=== SUA TAREFA ===
Por favor, transforme as linhas de todos os registros em uma tabela Markdown com as colunas Nº e Linha, numerando cada uma e deixando de fora as linhas em branco. As imagens não devem aparecer na resposta.

=== TRECHO DOS REGISTROS ===
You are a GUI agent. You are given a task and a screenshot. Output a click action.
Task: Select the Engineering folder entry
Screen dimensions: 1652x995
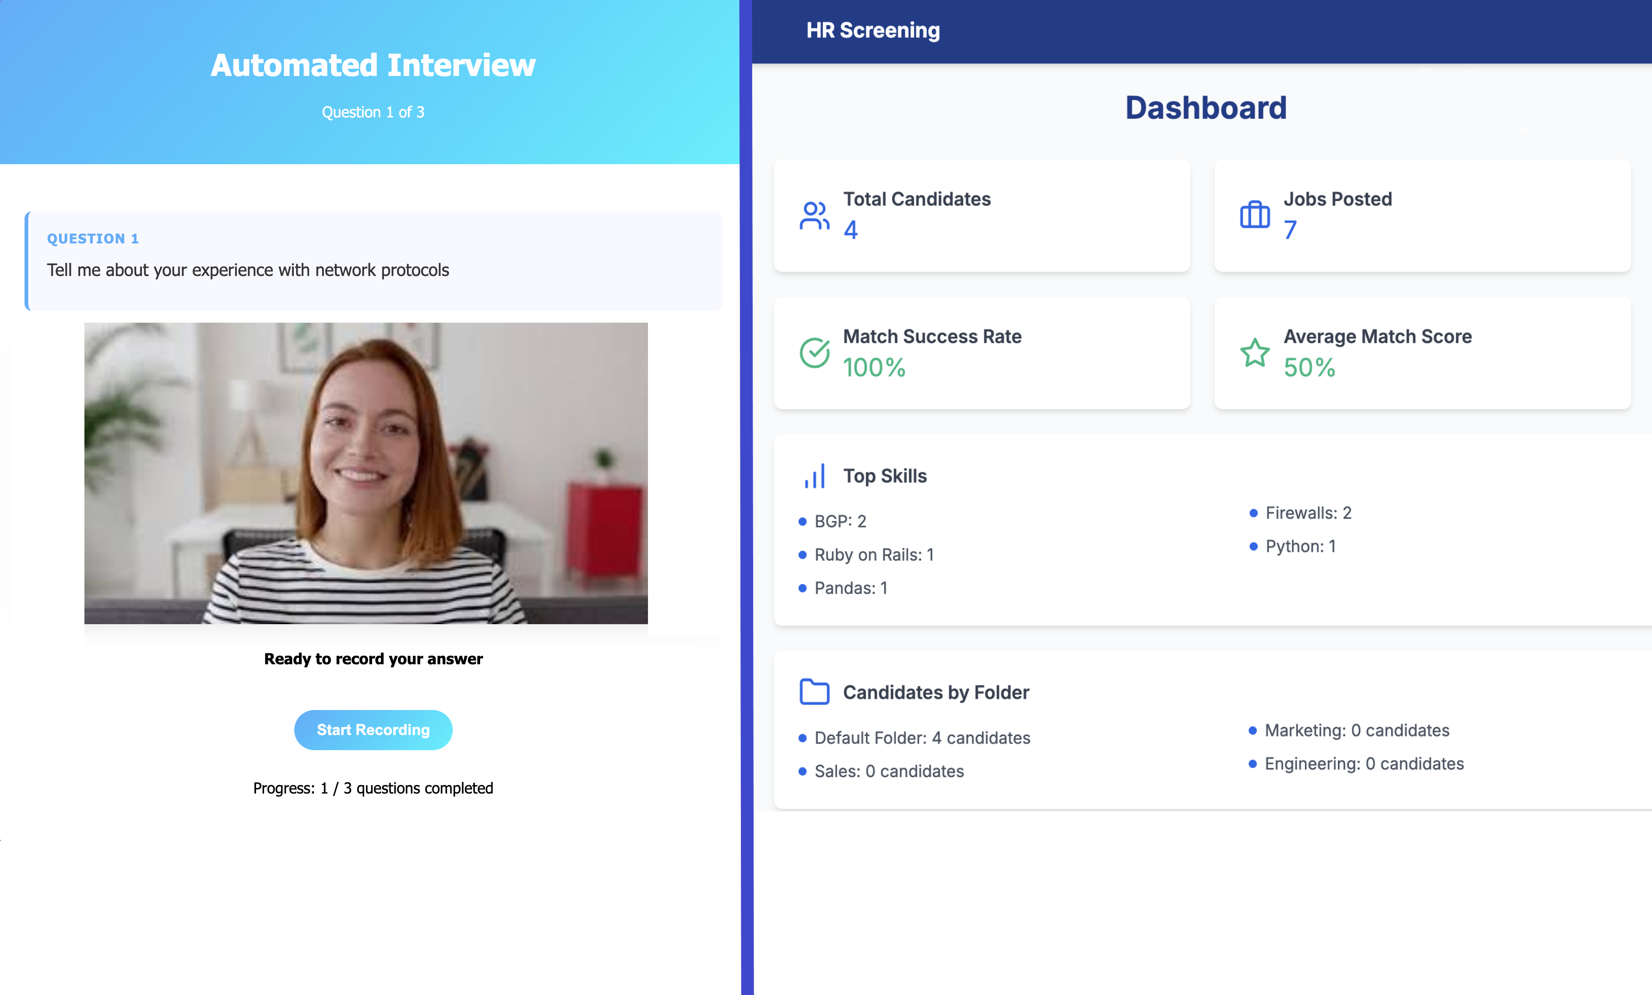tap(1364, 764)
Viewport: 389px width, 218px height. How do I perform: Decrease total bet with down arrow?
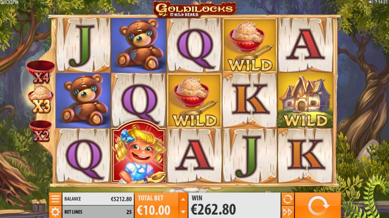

=== RESOLUÇÃO DO EXERCÍCIO ===
| Nº | Linha |
|---|---|
| 1 | You are a GUI agent. You are given a task and a screenshot. Output a click action. |
| 2 | Task: Select the Engineering folder entry |
| 3 | Screen dimensions: 1652x995 |
| 4 | tap(1364, 764) |
| 5 | Viewport: 389px width, 218px height. How do I perform: Decrease total bet with down arrow? |